▶ DESCRIPTION OF THE TASK
Please put every one of the rows below into a numbered list, one line per item, and leave out the blank lines.
───── DATA SHOWN ─────
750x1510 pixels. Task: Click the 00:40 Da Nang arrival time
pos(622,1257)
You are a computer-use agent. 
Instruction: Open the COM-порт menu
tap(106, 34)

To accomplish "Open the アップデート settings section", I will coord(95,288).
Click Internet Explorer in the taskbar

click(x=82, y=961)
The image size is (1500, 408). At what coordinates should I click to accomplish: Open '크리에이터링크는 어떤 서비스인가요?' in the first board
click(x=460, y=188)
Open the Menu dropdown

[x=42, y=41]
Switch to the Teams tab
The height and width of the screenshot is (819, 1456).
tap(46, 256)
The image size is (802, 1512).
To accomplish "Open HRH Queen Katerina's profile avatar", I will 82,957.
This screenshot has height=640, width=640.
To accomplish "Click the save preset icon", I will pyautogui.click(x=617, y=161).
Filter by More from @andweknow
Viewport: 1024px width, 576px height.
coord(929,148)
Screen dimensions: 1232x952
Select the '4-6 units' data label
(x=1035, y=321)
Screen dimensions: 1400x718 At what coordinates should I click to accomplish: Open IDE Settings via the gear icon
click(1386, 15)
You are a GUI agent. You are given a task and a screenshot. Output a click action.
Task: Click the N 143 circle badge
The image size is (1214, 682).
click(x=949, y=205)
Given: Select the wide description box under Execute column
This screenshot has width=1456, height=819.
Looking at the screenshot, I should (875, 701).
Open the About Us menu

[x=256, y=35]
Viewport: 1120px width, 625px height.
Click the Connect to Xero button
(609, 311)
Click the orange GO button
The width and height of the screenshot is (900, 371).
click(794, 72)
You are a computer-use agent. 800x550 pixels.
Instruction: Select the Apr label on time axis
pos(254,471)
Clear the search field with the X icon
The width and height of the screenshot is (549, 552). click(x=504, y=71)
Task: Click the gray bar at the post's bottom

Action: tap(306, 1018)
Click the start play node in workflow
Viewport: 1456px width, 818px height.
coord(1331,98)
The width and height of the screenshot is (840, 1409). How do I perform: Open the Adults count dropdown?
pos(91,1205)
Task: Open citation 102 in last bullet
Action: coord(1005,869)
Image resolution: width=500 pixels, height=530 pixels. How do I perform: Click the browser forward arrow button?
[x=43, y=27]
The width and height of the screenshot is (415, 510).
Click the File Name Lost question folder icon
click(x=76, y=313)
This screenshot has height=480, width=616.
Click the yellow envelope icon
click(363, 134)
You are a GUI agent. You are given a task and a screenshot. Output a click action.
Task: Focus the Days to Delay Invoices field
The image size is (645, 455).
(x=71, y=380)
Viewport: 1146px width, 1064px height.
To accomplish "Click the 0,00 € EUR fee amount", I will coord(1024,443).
─────
▶ COMPLETE RESPONSE
1. 750x1510 pixels. Task: Click the 00:40 Da Nang arrival time
2. pos(622,1257)
3. You are a computer-use agent. 
4. Instruction: Open the COM-порт menu
5. tap(106, 34)
6. To accomplish "Open the アップデート settings section", I will coord(95,288).
7. Click Internet Explorer in the taskbar
8. click(x=82, y=961)
9. The image size is (1500, 408). At what coordinates should I click to accomplish: Open '크리에이터링크는 어떤 서비스인가요?' in the first board
10. click(x=460, y=188)
11. Open the Menu dropdown
12. [x=42, y=41]
13. Switch to the Teams tab
14. The height and width of the screenshot is (819, 1456).
15. tap(46, 256)
16. The image size is (802, 1512).
17. To accomplish "Open HRH Queen Katerina's profile avatar", I will 82,957.
18. This screenshot has height=640, width=640.
19. To accomplish "Click the save preset icon", I will pyautogui.click(x=617, y=161).
20. Filter by More from @andweknow
21. Viewport: 1024px width, 576px height.
22. coord(929,148)
23. Screen dimensions: 1232x952
24. Select the '4-6 units' data label
25. (x=1035, y=321)
26. Screen dimensions: 1400x718 At what coordinates should I click to accomplish: Open IDE Settings via the gear icon
27. click(1386, 15)
28. You are a GUI agent. You are given a task and a screenshot. Output a click action.
29. Task: Click the N 143 circle badge
30. The image size is (1214, 682).
31. click(x=949, y=205)
32. Given: Select the wide description box under Execute column
33. This screenshot has width=1456, height=819.
34. Looking at the screenshot, I should (875, 701).
35. Open the About Us menu
36. [x=256, y=35]
37. Viewport: 1120px width, 625px height.
38. Click the Connect to Xero button
39. (609, 311)
40. Click the orange GO button
41. The width and height of the screenshot is (900, 371).
42. click(794, 72)
43. You are a computer-use agent. 800x550 pixels.
44. Instruction: Select the Apr label on time axis
45. pos(254,471)
46. Clear the search field with the X icon
47. The width and height of the screenshot is (549, 552). click(x=504, y=71)
48. Task: Click the gray bar at the post's bottom
49. Action: tap(306, 1018)
50. Click the start play node in workflow
51. Viewport: 1456px width, 818px height.
52. coord(1331,98)
53. The width and height of the screenshot is (840, 1409). How do I perform: Open the Adults count dropdown?
54. pos(91,1205)
55. Task: Open citation 102 in last bullet
56. Action: coord(1005,869)
57. Image resolution: width=500 pixels, height=530 pixels. How do I perform: Click the browser forward arrow button?
58. [x=43, y=27]
59. The width and height of the screenshot is (415, 510).
60. Click the File Name Lost question folder icon
61. click(x=76, y=313)
62. This screenshot has height=480, width=616.
63. Click the yellow envelope icon
64. click(363, 134)
65. You are a GUI agent. You are given a task and a screenshot. Output a click action.
66. Task: Focus the Days to Delay Invoices field
67. The image size is (645, 455).
68. (x=71, y=380)
69. Viewport: 1146px width, 1064px height.
70. To accomplish "Click the 0,00 € EUR fee amount", I will coord(1024,443).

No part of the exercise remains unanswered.